## Document

An essential advantage of the invention is that the individual flange 
pieces can be made identical with each other and, consequently, can be 
used for practically all existing pipe sizes. In addition, a substantial 
saying of material is achieved as compared to continuously encircling 
flanges. The flange pieces are further inexpensive to manufacture in 
present automatic machines, especially if they are made of two cylindrical 
sections each having a different diameter. In this case the flange piece 
abuts axially against the peripheral shoulder of the pipe end with the end 
surface of the section of a larger diameter and preferably radially 
against the shoulder with the mantle surface of the section of a smaller 
diameter. 
A flange joint according to the invention is also easy to dismount in the 
radial direction, for example, in the case of four flange pieces spaced 
uniformly around the periphery of the pipe end, by removing one flange 
piece and by easing off the clamp bolts on the remaining pieces. 
Preferably the individual flange pieces can be shaped eccentrically in any 
of the following manners: 
both cylindrical section in the flange piece are concentric while the 
through bore is eccentric; 
the cylindrical section of the flange piece of a larger diameter and the 
through bore and concentric while the cylindrical section of the flange 
piece of a smaller diameter is eccentric.

## Information shown
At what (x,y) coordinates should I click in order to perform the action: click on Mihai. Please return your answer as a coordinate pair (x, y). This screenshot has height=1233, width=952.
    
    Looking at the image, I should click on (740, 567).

## Brief
Reproduce the portion of the flange joint text above between "A flange joint" and "diameter is eccentric.", inclusive.

## Answer to this problem
A flange joint according to the invention is also easy to dismount in the 
radial direction, for example, in the case of four flange pieces spaced 
uniformly around the periphery of the pipe end, by removing one flange 
piece and by easing off the clamp bolts on the remaining pieces. 
Preferably the individual flange pieces can be shaped eccentrically in any 
of the following manners: 
both cylindrical section in the flange piece are concentric while the 
through bore is eccentric; 
the cylindrical section of the flange piece of a larger diameter and the 
through bore and concentric while the cylindrical section of the flange 
piece of a smaller diameter is eccentric.